Premium Cataract Surgeons, who are essentially Refractive Surgeons must employ a variety of these modalities to maximizes visual outcomes. Comfortable and clear vision requires a healthy tearful and an effective lid hygiene program.
LASIK or Advanced Surface Ablation
While many Premium Cataract Surgery patients will not need any fine tuning, enhancement with excimer laser corneal sculpting will ensure optimal visual results.
Patients who have had LASIK or other refractive procedures should expect to need corneal re-scultping after Premium Cataract Surgery. Despite advances in IOL power formulae most techniques still find post-refractive cataract patients challenging. Advances in intraoperative aberrometry (ORA: WaveTec) promise to improve lens power selection in these difficult cases but this is a work in progress. At this time, post-operative corneal healing and final ELP (effective lens position) can not predicted definitively ensuring LASIK’s role in Premium Cataract Surgery.
Advances in FemtoSecond corneal flap construction (VisuMax, IntraLase, Zeimer) and the latest generation mechanical microkeratomes (Moria) make post-Premium Cataract Surgery highly successful. The concomitant use of therapeutic agents to eliminate corneal haze (Mitomycin) and supportive amniotic membranes (ProKera, AmbioDisk) ensure excellent results when ASA (Advanced Surface Ablation) is the preferred intervention.

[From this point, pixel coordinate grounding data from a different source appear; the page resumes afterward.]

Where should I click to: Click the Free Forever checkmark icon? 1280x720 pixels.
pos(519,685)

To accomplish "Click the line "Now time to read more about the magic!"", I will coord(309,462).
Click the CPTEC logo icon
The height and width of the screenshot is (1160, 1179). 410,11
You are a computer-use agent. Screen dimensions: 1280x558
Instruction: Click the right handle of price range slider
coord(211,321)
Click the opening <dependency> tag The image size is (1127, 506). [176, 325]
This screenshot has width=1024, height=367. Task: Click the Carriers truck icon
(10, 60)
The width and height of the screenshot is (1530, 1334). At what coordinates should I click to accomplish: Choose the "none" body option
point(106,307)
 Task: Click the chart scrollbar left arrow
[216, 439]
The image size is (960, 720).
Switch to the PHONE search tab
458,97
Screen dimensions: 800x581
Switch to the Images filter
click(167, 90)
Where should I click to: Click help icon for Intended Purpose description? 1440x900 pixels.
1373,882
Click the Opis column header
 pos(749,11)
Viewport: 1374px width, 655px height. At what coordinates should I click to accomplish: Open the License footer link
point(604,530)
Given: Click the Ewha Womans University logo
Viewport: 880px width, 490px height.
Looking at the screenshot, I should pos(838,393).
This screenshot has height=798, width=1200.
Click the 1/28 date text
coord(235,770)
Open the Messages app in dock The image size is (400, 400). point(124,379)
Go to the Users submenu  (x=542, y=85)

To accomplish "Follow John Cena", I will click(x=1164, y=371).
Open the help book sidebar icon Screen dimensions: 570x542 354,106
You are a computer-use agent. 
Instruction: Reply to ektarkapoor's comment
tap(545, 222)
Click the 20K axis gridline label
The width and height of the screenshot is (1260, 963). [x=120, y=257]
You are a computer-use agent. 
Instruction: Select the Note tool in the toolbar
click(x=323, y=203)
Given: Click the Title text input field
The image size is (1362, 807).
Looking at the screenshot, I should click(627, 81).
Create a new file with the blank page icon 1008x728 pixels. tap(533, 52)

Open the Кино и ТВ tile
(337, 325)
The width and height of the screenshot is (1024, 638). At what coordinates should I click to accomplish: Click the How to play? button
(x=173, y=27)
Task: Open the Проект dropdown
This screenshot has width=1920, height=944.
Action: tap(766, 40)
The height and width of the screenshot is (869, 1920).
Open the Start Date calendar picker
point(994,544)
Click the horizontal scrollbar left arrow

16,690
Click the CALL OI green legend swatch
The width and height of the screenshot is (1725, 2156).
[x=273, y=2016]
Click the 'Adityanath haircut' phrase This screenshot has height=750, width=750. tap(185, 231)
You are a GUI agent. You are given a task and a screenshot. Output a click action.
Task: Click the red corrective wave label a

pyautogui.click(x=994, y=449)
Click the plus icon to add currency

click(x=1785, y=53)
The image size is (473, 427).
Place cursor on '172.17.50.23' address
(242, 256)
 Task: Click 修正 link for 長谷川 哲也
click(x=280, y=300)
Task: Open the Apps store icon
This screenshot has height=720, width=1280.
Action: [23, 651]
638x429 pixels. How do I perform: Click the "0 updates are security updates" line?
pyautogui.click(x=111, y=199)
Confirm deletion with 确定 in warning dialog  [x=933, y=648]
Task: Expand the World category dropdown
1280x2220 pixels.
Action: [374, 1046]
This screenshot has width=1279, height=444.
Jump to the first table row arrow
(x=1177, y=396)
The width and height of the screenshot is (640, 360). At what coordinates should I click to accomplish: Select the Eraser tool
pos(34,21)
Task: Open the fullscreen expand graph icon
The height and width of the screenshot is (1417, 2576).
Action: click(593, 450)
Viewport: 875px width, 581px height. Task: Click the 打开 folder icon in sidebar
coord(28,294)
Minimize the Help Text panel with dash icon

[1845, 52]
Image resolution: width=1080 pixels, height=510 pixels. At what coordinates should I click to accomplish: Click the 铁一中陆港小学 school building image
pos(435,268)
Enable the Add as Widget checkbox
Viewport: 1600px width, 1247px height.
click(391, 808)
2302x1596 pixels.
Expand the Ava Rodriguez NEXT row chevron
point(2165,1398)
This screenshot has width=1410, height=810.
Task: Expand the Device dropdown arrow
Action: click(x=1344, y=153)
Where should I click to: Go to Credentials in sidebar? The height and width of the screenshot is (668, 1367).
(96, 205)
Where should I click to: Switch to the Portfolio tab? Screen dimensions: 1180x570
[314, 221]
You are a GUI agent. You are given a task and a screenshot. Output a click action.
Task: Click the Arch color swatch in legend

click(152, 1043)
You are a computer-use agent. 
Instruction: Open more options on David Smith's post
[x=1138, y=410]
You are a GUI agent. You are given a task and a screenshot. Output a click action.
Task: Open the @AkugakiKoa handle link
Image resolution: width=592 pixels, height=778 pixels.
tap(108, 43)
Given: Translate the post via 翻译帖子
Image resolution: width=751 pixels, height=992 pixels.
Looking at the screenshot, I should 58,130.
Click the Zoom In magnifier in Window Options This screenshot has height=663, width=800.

LASIK is no longer limited to the young.
Choosing your Premium Cataract Surgeon
Health insurance companies provide for basic removal of the cataract and empower the patient to select the appropriate upgrades. Patients with limited resources can be assured that Standard Cataract Surgery remains one of modern medicine’s true miracles returning enhanced visual clarity and renewed color sense after a painless five minute procedure with virtually no downtime.
Those interested in reducing their dependence on full-time glasses should consider Premium Cataract Surgery. Many believe the accommodative tier remains the best balance of safety, effectiveness, and functionality. Those both motivated and committed to the process of visual recovery will find not only enhanced vision but considerable freedom from visual appliances for most tasks. The multifocal tier is ideal for those patients more tolerant of glare and halos and strongly motivated by freedom from glasses for all distances.
Patients should choose a surgeon willing to help explore their options. There is no substitute for the insights gained during a direct surgical consultation.
Surgeons touting this implant or that laser who are also affiliated with the big hospital system should be summarily dismissed. Doctors who ask you to Like them on this or that are suspect. Physicians claiming they charge more because they are worth more are legends only in their own mind. Don’t believe that the most recent ophthalmic surgeons are privy to the latest techniques. Similarly, thirty years of experience in cataracts does not prepare a surgeon for the rigors of Premium Cataract Surgery.
Premium Cataract Surgery is about skill, experience, compassion and insight. Patients have the intuition to choose the correct provider and the best procedure. Call for an evaluation by a local, well-regarded, specialist in cataract and refractive surgery. Years of enhanced visual function await.